▽

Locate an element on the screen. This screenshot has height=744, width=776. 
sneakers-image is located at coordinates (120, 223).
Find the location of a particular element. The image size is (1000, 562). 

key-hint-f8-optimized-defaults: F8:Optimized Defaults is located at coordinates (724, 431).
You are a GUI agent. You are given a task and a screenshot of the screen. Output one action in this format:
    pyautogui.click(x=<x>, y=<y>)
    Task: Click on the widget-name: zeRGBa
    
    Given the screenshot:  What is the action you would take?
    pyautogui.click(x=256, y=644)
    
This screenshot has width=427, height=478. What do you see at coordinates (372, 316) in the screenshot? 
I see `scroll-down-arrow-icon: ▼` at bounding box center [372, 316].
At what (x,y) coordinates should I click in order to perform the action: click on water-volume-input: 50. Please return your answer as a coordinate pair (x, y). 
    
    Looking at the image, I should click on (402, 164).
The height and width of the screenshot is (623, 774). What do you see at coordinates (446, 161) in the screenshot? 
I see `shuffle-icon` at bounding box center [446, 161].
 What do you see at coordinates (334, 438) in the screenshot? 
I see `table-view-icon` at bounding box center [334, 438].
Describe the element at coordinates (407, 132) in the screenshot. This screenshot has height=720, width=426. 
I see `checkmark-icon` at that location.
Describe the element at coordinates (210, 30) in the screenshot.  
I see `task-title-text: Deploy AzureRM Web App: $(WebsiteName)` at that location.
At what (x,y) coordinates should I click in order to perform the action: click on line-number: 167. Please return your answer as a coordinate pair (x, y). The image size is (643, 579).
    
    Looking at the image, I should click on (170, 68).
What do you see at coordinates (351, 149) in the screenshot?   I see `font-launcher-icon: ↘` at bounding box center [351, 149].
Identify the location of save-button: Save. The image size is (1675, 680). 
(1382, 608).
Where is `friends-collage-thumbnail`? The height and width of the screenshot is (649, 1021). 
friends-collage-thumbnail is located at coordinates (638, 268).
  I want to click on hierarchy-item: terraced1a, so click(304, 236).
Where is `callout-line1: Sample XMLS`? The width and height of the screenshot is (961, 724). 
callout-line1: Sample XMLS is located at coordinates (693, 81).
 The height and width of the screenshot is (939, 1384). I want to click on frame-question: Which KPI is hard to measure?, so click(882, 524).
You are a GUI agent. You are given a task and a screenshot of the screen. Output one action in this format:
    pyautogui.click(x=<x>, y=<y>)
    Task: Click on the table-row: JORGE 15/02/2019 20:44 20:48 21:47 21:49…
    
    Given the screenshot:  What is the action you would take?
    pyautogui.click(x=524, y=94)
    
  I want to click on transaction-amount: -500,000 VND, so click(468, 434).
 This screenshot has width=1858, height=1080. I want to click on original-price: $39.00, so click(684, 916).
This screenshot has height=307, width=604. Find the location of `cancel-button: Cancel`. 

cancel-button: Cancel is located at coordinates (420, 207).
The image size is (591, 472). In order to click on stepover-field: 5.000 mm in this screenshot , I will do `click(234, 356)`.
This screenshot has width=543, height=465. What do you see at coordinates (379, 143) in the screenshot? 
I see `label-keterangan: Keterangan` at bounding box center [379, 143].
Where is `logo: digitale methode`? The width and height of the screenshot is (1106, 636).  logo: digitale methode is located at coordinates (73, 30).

△

▶ EXERCISE INSTRUCTIONS: Copy out the rows word for word, beginning with the first line and stopping after the line that contains "key-hint-f8-optimized-defaults: F8:Optimized Defaults", with both of these lines included.

▶ THE COMPLETED TASK:
Locate an element on the screen. This screenshot has height=744, width=776. 
sneakers-image is located at coordinates (120, 223).
Find the location of a particular element. The image size is (1000, 562). 

key-hint-f8-optimized-defaults: F8:Optimized Defaults is located at coordinates (724, 431).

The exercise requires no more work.